O estudo revelou que em 2019 1,3 milhão de empreendedoras empregavam pessoas, o que representa 13, 6%; esse número recuou em 2021 para 1,1 milhão (11,4%).
Essa fatia de mercado fica ainda menor quando fazemos o recorte de raça e gênero. No último trimestre de 2019, as mulheres negras que eram donas de negócio representavam 50,3%. No ano passado, esse número caiu para 48,5%. Por outro lado, o número de mulheres brancas que empreendiam passou de 48,4% para 49,9%. A pesquisa foi feita com base nos dados da Pesquisa Nacional por Amostra de Domicílios Contínua (Pnad).
Atrelado a isso, considero impedimentos para que consigamos ocupar espaços do mundo dos negócios a responsabilidade que recai sobre nós de cuidar da casa e dos filhos e a falta rede de apoio, quando falamos de mães solo.
Estar em espaços de liderança e gestão ocupados principal e historicamente por homens é uma tarefa árdua (só nos cabe “liderança” para cuidar da casa e dos filhos). Isso está ainda enraizado na sociedade. Não importa o segmento — confeitaria, restaurante, oficina de costura, empresa do ramo da tecnologia ou da comunicação, que é o meu caso no Nós (sou gestora operacional e estou à frente da área institucional coordenando os processos internos) —, somos preteridas nesses espaços.

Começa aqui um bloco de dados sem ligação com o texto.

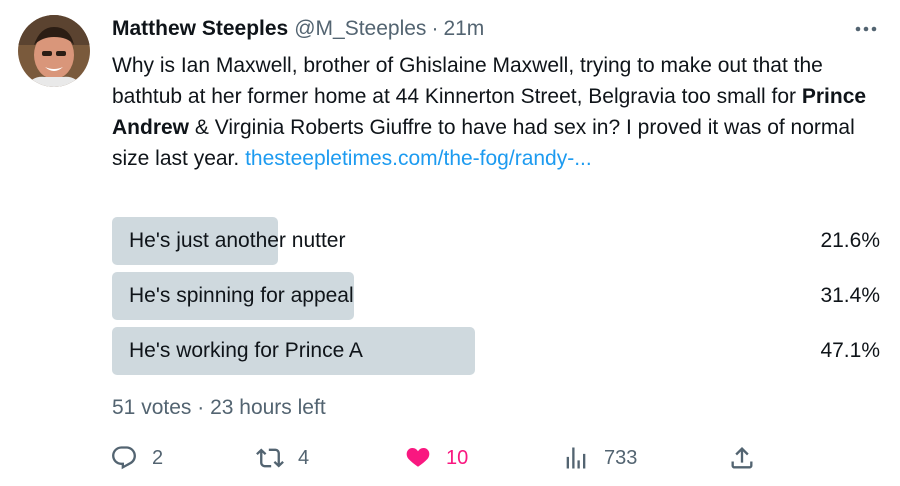 The image size is (900, 486). I want to click on poll-meta: 51 votes · 23 hours left, so click(219, 408).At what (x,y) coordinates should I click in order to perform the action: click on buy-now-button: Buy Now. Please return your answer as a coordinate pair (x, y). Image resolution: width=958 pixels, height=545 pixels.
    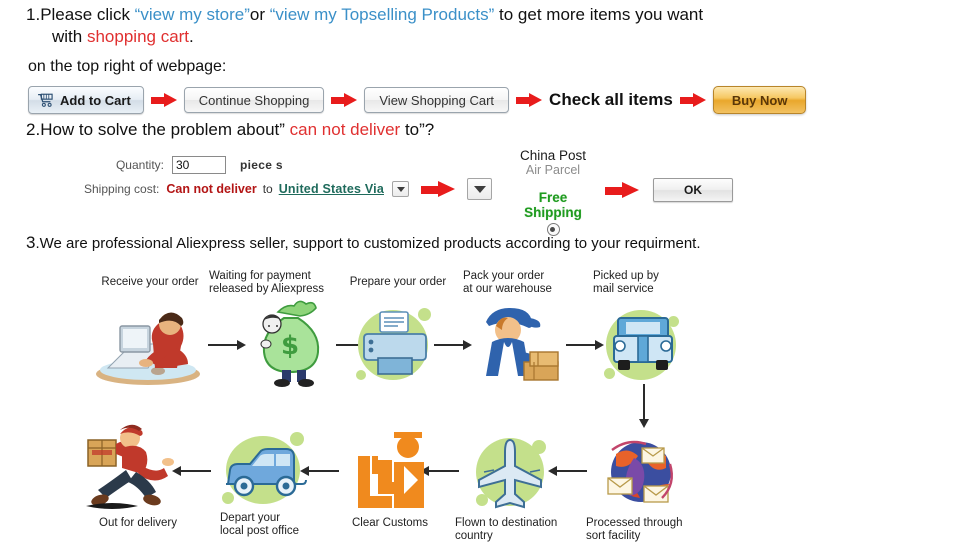
    Looking at the image, I should click on (760, 100).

Romper com essa lógica é transformar também as organizações das quais somos gestoras. Cuidado esse que deve levar em conta a sobrecarga de trabalho que imputa às mulheres mais peso. Pensar um negócio que leve em conta essas questões pode ser um caminho para que nos sintamos menos cobradas e sobrecarregadas.
Apesar de todos os bloqueios, damos nosso jeito de abrir (nem que for uma fresta) janelas de oportunidade. Quando não funcionar, metemos o pé na porta. Certeza que nos chamarão de agressivas, enquanto homens são considerados assertivos. Não importa. Se chegamos até aqui é porque somos capazes. Assim como temos ocupado tantos outros espaços, esse também será nosso.